Thanks goes to Fulgur Ventures for sponsoring this research. They had no editorial control over the contents of this post and did not review it prior to publication.


  1. Background
    1. Anchor Channels
    2. Package Relay
  2. V3 Transactions
  3. Replace-by-Fee
    1. Fee Allocation
    2. HTLCs and Replace-by-Fee
    3. Hybrid Replace-by-Fee + Anchors
    4. Efficiency
    5. Non-Native Asset Protocols
  4. Anchor Outputs Are a Danger to Mining Decentralization
  5. Protocol Design
  6. Recommendations
  7. Footnotes


Lightning channels and similar protocols work by exchanging pre-signed transactions that are not meant to be mined except in exceptional circumstances. Namely, lack of agreement between the parties. In these exceptional circumstances — such as the other party to a channel going off-line — funds are recovered by signing and broadcasting the necessary transactions. For example, in a typical case without HTLCs pending, the parties to the channel would both have a commitment transaction corresponding to the latest state of the channel that spends the 2-of-2 multisig holding the channel funds, to pubkeys controlled by each party.

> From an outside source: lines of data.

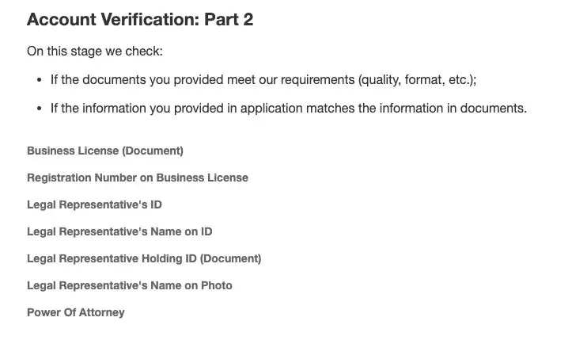This screenshot has height=340, width=572.
Task: Click "Legal Representative's Name on Photo" label
Action: tap(130, 285)
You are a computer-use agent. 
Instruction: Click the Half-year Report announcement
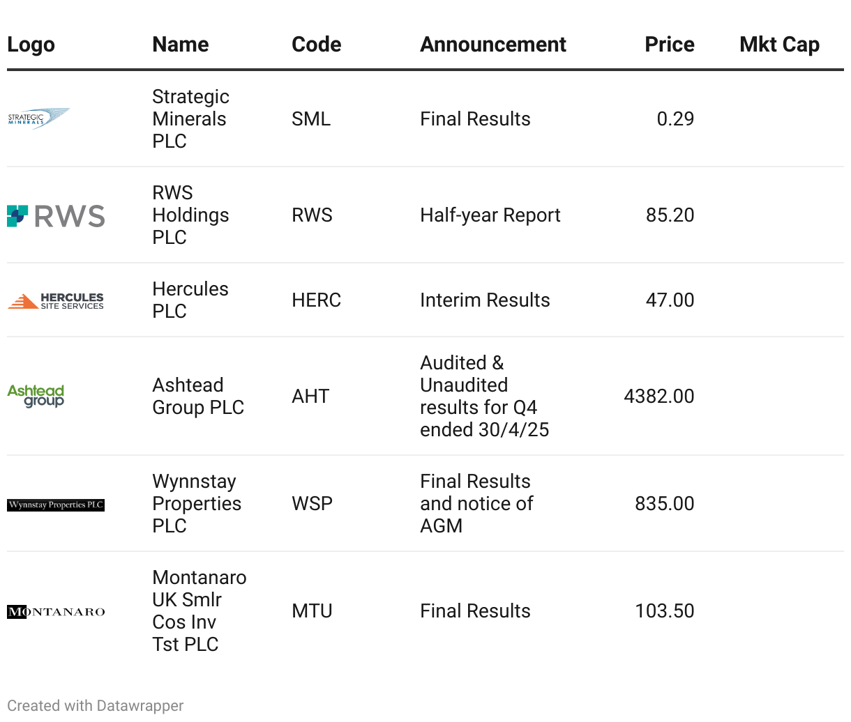click(490, 215)
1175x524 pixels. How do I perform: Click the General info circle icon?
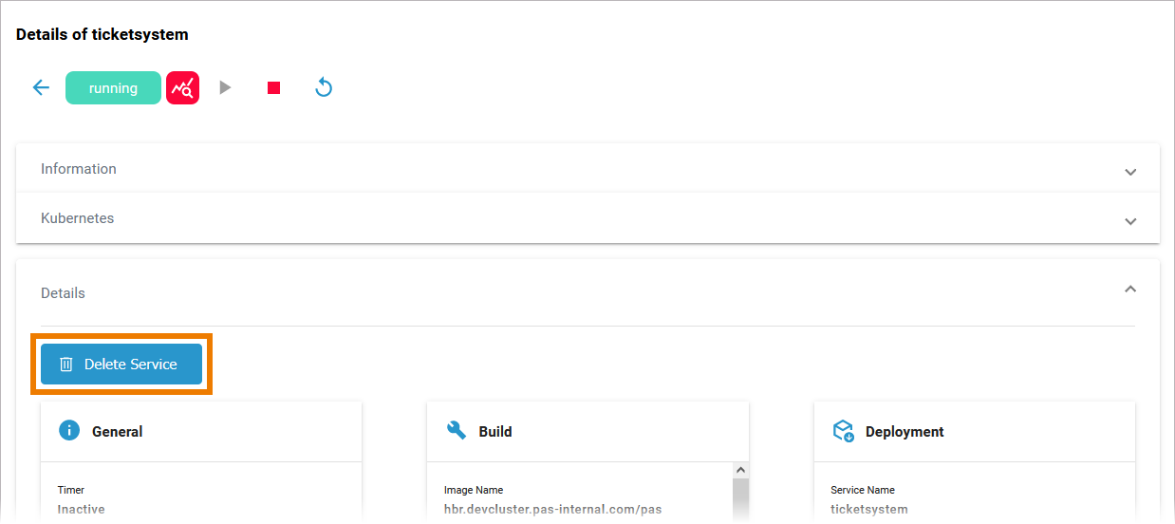point(69,431)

The problem is that fee rates required for inclusion in a block change regularly, and dramatically. Secondly, Bitcoin Core currently requires that transaction meet a minimum fee rate to be considered for inclusion into the mempool of a node. This minimum fee rate varies depending on demand, as the total maximum size of a node’s mempool is fixed.

While the Lightning protocol has a mechanism for peers to negotiate the fee-rate of the pre-signed transactions, this mechanism can not predict the future. Thus there frequently are circumstances where the fee-rates of pre-signed transactions are either too low for timely inclusion in a block, or higher than necessary, wasting funds on fees.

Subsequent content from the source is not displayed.